Inhibition of acetylcholine receptor assembly by activity in primary cultures of embryonic rat muscle cells.

Silencing of contractile activity in muscle is known to increase the level of acetylcholine receptor on the cell surface. Both in vivo and in vitro studies indicate that modulation of receptor-specific mRNA levels plays a role in the activity-related regulation, but other mechanisms have not been explored. In this study, we examine the synthesis and post-translational fate of receptor alpha subunit in actively contracting and tetrodotoxin-inhibited rat muscle cultures. Using metabolic labeling and immunoprecipitation with subunit-specific monoclonal antibodies, we find that the increase of alpha subunit synthesis in tetrodotoxin-inactivated cultures is insufficient to account for the increased rate at which new receptors appear on the cell surface.
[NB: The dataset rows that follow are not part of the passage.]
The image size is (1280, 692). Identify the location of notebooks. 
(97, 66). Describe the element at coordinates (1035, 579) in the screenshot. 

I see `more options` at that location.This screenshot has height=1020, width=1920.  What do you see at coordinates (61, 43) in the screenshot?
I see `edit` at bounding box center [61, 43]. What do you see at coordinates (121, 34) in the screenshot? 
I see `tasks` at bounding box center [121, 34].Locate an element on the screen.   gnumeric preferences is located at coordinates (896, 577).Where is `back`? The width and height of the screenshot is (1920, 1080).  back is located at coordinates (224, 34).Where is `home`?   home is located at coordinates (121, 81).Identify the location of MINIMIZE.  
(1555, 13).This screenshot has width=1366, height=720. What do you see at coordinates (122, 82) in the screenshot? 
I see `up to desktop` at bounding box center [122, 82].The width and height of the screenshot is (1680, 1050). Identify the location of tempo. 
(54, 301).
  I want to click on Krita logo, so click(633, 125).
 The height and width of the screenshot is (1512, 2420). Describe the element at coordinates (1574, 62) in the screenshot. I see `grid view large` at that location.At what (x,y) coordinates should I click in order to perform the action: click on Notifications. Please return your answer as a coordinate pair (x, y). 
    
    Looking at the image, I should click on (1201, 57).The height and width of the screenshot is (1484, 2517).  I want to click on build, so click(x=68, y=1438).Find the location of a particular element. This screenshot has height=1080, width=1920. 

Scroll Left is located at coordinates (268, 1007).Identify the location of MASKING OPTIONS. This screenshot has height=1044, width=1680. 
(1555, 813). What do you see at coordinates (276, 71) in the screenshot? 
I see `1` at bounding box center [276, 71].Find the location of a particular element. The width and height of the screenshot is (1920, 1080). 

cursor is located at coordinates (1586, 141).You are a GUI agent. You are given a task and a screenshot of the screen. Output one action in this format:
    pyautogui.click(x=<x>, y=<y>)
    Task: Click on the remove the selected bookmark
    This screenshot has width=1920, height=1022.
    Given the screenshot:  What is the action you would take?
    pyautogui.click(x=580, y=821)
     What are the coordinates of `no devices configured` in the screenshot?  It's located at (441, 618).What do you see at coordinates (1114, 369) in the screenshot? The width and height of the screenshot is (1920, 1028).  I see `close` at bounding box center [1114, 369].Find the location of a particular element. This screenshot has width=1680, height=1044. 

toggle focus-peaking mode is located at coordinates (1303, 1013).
In evaluating stages in the post-translational processing of alpha subunit, we find that in active and inactive cultures, newly synthesized subunit acquires the ability to bind alpha-bungarotoxin with the same kinetics. However, differences were noted at or preceding the stage where alpha subunit becomes assembled with the other subunits to form the 9 S receptor. In inactivated cultures, newly synthesized alpha subunit transits a 5 S precursor pool more rapidly and is assembled more efficiently than in contracting cultures. The possibility that these differences represent a type of post-translational regulation is discussed.